The Effects of Labor Market Rigidities So far we have not concerned ourselves with the extent to which the worker is free to satisfy his own preferences with regard to the amount of labor services he supplies to the market. The great maj ority of workers, of course, must either have a full-time job or none at all. We cannot, however, count on this fact to neutralize, for such workers, the potential incentive or disincentive effects of income taxation. For one thing, their preferences may be only temporarily frustrated. Future bargaining with employers may restore the balance. In addition, workers typically have ways of changing their labor supply other than by altering the number of hours worked a week or the number of weeks worked a year. Overtime opportunities may be available and be refused or exploited more fully, other members of the family may enter or leave the labor force, proposed ages of retirement may be altered, or absenteeism on a day-to-day basis may change. These possibilities must be kept in mind in evaluating the results of empirical studies. Inflexible behavior in one area or disincentive effects in another do not necessarily imply either insensitivity or reduced incentives as far as the labor supply as a whole is concerned.

Empirical Studies of Work Incentives

Since the pioneering work of Senator Paul H. Douglas in this area, a number of empirical studies of the reactions of workers to changes in their rates of pay have been made. The results, to be sure, are incomplete. We still lack detailed information about the behavior of a number of important worker groups, especially independently employed professional and business people at the middle- to high-income levels, who are both strongly affected by income taxes and able to vary their labor supply more freely than wage earners or salaried personnel. Wage and salary workers,

as noted in the preceding section, may vary their supply of labor in a number of different ways, and full information on these various possibilities is not always available even for groups that have been studied rather extensively. In addition, it has frequently been difficult to be certain that the behavior actually observed was due to changing pay rates rather than to other factors which also exert an influence on work incentives.
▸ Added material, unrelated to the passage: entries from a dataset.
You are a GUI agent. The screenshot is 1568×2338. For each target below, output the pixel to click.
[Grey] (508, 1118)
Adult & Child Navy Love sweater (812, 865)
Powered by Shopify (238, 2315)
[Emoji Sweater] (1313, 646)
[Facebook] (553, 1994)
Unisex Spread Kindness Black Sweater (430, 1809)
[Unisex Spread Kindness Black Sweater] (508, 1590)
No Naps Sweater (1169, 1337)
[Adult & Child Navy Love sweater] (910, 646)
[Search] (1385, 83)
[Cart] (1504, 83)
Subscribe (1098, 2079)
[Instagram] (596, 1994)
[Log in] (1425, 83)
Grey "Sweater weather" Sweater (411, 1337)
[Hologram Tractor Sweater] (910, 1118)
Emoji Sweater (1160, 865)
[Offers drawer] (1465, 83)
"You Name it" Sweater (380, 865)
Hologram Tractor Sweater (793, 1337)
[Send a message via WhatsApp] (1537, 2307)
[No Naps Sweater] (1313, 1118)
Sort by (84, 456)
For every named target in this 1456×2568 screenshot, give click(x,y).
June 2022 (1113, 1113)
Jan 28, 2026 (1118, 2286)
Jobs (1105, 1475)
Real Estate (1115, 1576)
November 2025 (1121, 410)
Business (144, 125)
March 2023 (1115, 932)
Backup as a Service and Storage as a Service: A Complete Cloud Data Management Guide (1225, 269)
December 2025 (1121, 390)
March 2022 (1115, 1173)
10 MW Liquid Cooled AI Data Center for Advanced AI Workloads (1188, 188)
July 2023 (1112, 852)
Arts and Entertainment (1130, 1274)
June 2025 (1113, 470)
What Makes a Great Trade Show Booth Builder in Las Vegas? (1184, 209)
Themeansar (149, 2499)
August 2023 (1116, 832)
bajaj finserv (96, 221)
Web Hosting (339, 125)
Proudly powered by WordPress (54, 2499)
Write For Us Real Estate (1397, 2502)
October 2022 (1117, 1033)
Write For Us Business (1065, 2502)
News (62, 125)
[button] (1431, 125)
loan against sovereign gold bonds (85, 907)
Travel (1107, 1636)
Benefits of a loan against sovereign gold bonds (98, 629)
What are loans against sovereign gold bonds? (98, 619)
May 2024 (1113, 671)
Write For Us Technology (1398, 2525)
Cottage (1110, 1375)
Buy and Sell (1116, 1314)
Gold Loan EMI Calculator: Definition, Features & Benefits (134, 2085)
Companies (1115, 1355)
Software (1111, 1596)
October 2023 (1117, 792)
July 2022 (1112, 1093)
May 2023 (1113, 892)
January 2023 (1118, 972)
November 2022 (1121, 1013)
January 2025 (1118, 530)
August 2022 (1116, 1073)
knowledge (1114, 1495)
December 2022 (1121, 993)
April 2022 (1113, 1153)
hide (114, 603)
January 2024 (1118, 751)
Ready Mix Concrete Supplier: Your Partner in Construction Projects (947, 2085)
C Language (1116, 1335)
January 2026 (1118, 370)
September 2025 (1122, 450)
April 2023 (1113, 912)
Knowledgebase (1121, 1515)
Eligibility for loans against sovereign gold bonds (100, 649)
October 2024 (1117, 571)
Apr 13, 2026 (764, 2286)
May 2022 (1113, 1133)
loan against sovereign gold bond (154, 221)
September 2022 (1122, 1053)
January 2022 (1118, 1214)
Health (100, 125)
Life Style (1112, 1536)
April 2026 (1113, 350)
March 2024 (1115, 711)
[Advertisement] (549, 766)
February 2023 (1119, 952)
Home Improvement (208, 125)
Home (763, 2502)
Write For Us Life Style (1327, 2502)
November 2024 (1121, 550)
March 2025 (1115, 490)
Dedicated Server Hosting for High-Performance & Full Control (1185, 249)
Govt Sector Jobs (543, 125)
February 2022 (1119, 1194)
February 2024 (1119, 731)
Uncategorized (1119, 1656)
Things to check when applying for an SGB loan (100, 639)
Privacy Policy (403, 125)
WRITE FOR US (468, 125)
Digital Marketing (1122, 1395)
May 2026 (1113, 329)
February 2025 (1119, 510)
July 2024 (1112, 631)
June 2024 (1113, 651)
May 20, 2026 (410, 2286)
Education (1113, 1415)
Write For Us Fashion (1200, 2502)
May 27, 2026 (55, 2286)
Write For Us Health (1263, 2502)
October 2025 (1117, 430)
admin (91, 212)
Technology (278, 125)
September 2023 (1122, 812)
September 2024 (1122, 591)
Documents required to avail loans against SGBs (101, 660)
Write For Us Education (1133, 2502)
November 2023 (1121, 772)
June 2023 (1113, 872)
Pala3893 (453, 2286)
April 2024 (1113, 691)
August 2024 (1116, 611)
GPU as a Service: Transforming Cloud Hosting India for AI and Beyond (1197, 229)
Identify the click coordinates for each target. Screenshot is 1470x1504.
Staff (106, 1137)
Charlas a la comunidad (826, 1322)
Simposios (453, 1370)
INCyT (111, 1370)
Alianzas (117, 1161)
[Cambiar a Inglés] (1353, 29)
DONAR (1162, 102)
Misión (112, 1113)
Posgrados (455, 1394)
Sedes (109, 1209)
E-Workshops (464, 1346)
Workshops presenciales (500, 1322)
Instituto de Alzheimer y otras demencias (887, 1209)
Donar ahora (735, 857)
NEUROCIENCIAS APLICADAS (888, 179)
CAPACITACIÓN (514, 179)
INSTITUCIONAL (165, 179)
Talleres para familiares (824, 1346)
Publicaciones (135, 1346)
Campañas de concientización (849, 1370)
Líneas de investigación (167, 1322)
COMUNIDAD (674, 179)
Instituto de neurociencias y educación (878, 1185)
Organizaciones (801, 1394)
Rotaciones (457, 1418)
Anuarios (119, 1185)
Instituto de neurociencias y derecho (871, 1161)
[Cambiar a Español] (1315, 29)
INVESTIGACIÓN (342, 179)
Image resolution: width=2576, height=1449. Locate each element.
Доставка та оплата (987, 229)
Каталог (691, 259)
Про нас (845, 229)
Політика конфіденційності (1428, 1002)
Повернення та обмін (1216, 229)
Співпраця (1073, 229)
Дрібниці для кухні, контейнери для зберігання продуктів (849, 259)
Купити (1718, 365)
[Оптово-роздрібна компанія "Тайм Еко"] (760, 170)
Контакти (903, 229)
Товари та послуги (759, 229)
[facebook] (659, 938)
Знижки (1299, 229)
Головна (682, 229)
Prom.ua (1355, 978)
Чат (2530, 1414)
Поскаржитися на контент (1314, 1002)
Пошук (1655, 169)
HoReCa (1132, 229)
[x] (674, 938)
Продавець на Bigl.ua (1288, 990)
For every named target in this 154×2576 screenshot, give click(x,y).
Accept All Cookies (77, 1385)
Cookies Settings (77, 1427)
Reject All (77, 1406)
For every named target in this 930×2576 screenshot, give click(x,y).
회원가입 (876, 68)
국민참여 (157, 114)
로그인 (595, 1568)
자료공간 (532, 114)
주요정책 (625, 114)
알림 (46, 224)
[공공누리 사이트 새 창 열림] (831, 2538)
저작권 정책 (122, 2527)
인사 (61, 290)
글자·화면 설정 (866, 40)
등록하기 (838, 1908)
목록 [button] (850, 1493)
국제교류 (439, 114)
Nevertheless, the evidence so far compiled warrants careful consideration because it is both extensive and consistent as to the direction in which it points. For the most part it appears that income taxes exert relatively little influence on work incentives, and that when they do they induce greater effort as frequently as they deter it.

Thomas H. Sanders, for example, concluded, on the basis of an extensive postwar study of executive behavior, that. . . the cases in which the evidence showed executives to be working harder were at least equal in number to those indicating less effort, and the former were more definitely recognizable as a tax influence.

In addition, there was evidence that high taxes induced more wives of business executives to enter the labor force and, in general, led the executives themselves to postpone their dates of retirement from active participation in the business. Offsetting these tax incentives, however, was a tendency for some to refuse promotions and advantageous offers from other companies when the change meant greatly increased burdens and relatively little increase in net compensation. Finally, it was noted that a good deal of executive effort was being diverted into a study of tax laws and of ways of reducing tax burdens.

Another study of a small sample of 7 surgeons with incomes between $36,000 and $115,000 led the author to conclude ". . . we would judge that increased taxes have not reduced the surgeons' incentive." He also noted that 4 of the 7 doctors planned, at the time of interview, to retire later than they had previously planned (before World War II) because they had been unable to accumulate sufficient capital. These reactions might be attributed to the influence of higher taxes or higher prices, or both.